Kongress für Gesundheitsnetzwerker

Warum manche Diabetes-Patienten die Videosprechstunde schätzen

Keine Patienten während Corona? Eine Diabetologin berichtet über ihre persönlichen Erfahrungen mit der Videosprechstunde. Die KV Westfalen Lippe hofft indes, dass sich bei den Abrechnungsregeln etwas tut.

Von Julia Frisch Veröffentlicht:
Für Erstkonsultationen ist Telemedizin nach Einschätzung einer Frankfurter Diabetologin eher ungeeignet – mindestens ein persönlicher Kontakt zwischen Arzt und Patient sollte bereits stattgefunden haben.

Für Erstkonsultationen ist Telemedizin nach Einschätzung einer Frankfurter Diabetologin eher ungeeignet – mindestens ein persönlicher Kontakt zwischen Arzt und Patient sollte bereits stattgefunden haben.

© fotodesignart / stock.adobe.com

Berlin. Dr. Alice Lange, Diabetologin aus Frankfurt am Main, gehört zu den Ärzten, die in der Corona-Zeit die Videosprechstunde für sich entdeckt haben. Sie betreut viele junge Menschen mit Typ-1- und Gestationsdiabetes. „Ab Mitte März 2020 hatten wir keine Patienten mehr in der Praxis“, erzählte Lange auf dem 16. Kongress für Gesundheitsnetzwerker. „Das machte uns Sorgen, weil viele ja betreut werden mussten“, so Lange.

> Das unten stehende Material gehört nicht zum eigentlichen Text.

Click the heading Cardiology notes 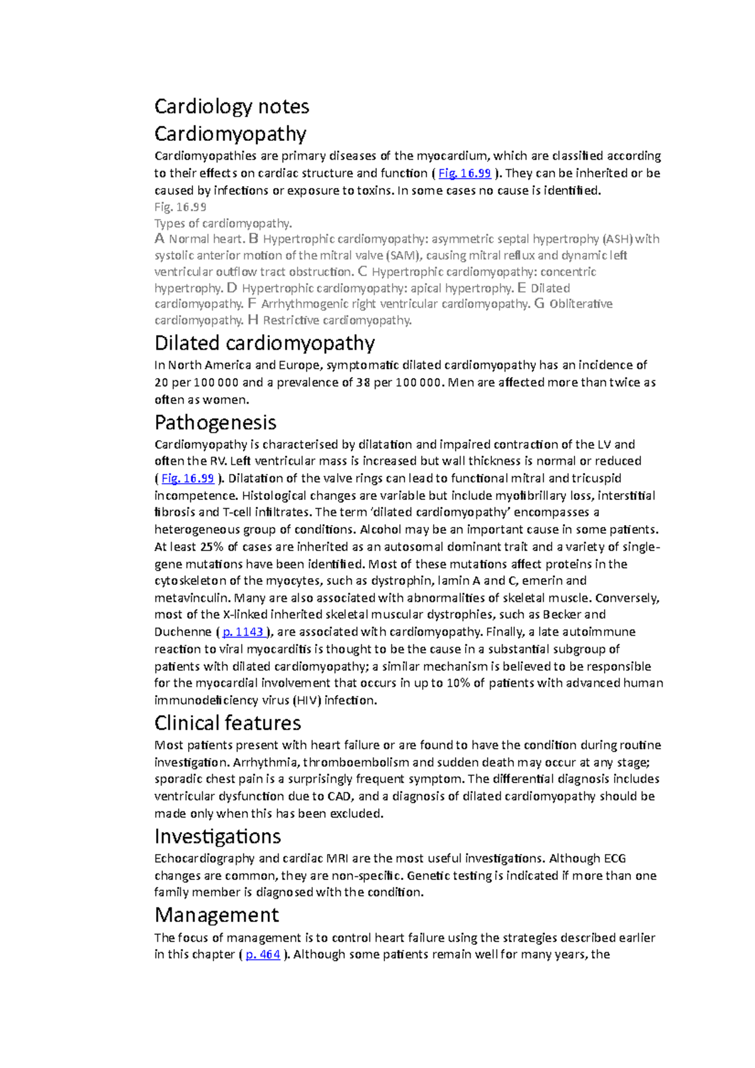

Also begann die Diabetologin, ihren Patienten Videosprechstunden anzubieten. Das kam gut an. Inzwischen fragt Alice Lange jeden Patienten, ob er auch Videosprechstunden nutzen will. Bei älteren, so ihre Erfahrungen, sind eher Telefonsprechstunden gefragt. „Für Erstdiagnosen sind Videosprechstunden natürlich nicht geeignet“, sagt Lange. Deswegen nutzt sie diese Form der Telemedizin auch nur, wenn schon ein persönlicher Kontakt stattgefunden hat. Auch Schulungen für Diabetiker laufen nicht per Video.

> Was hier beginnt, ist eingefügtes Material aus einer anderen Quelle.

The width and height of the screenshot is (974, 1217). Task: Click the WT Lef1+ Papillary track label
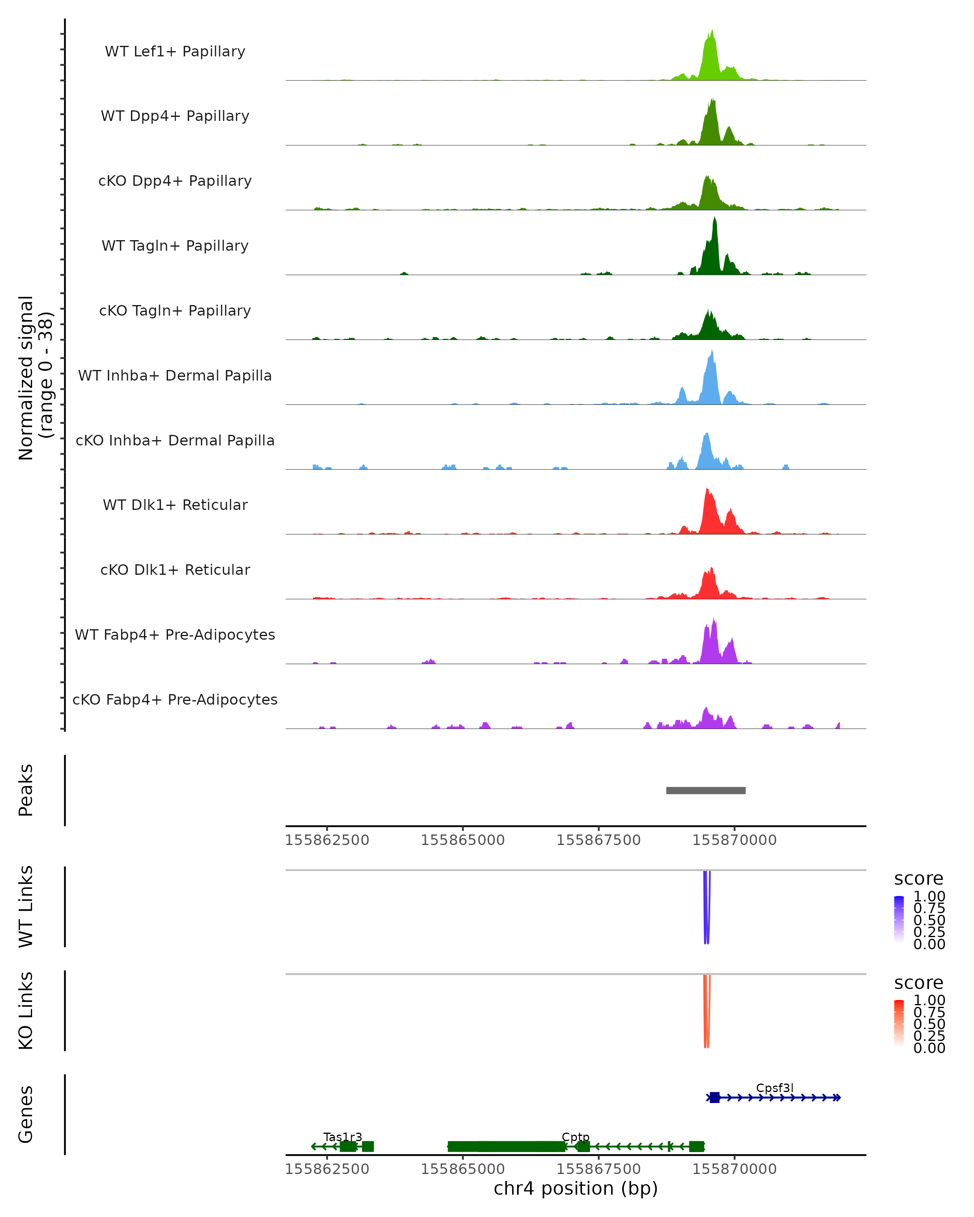click(x=175, y=52)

Die Patienten wissen das Angebot von Lange zu schätzen. „Wenn es nur um ein Gespräch mit mir geht, etwa die Besprechung von Laborwerten oder das weitere Vorgehen bei Gestationsdiabetes, ist es für die Patienten natürlich einfacher als der Praxisbesuch.“

Minimale technische Ausrüstung ist unerlässlich

Eine minimale technische Ausrüstung sei für die Videosprechstunde unerlässlich, so Lange. Mit dem Handy breche meistens die Leitung zusammen. Die Ärztin bietet die Sprechstunden gebündelt an einem Vormittag für zwei bis drei Stunden an. Einzelne Videogespräche zwischen die Präsenz-Konsultationen einzuflechten funktioniere nicht. Für Alice Lange ist klar: Die Videosprechstunde wird in ihrem Angebot bleiben.

Auch Thomas Müller, Vorstandsmitglied der KV Westfalen-Lippe, sowie Professor Konrad Obermann von der Berliner Steinbeis-Hochschule sind fest davon überzeugt, dass die Videosprechstunde nach der Corona-Pandemie weiterhin zum festen Bestandteil vieler Praxen gehören wird. Müller zeigte sich auf dem Kongress sogar optimistisch, dass die Krankenkassen sich aufgrund positiver Rückmeldungen dazu bereit erklären könnten, im Bewertungsausschuss die 20-Prozent-Regelung zu lockern.

Wie sehr die Corona-Pandemie die Einstellung der Ärzte und Ärztinnen zur Videosprechstunde geändert hat, verdeutlichte Professor Konrad Obermann anhand einer Befragung unter Ärzten. Während 2017 noch 60 Prozent der Mediziner die Videosprechstunde ablehnten, haben sich die Verhältnisse inzwischen genau umgekehrt. Vor allem die Psychotherapeuten entdeckten das Potenzial: Knapp über 50 Prozent verbuchten einen hohen bis sehr hohen Anteil an Videocalls bei den Arzt-Patientenkontakten.

KV vergibt 6000 Genehmigungen für Videosprechstunden

Ein Fakt, den die KV Westfalen-Lippe bestätigten kann: Dort verfügen inzwischen 2200 der 2500 Psychotherapeutenpraxen über eine Genehmigung für die Videosprechstunde. Insgesamt wurden von der KV 6000 Genehmigungen erteilt. Zum Vergleich: Im vierten Quartal 2019 gab es nur 92 Erlaubnisse.

Insgesamt wurden in Westfalen-Lippe vom ersten bis zum dritten Quartal 2020 155.000 Videosprech-stunden abgerechnet. „Und das ist kein temporärer Effekt“, sagte Obermann. Denn auch nach der Pandemie gab das Gros der befragten Ärzte (90 Prozent) an, Videosprechstunden weiter nutzen zu wollen.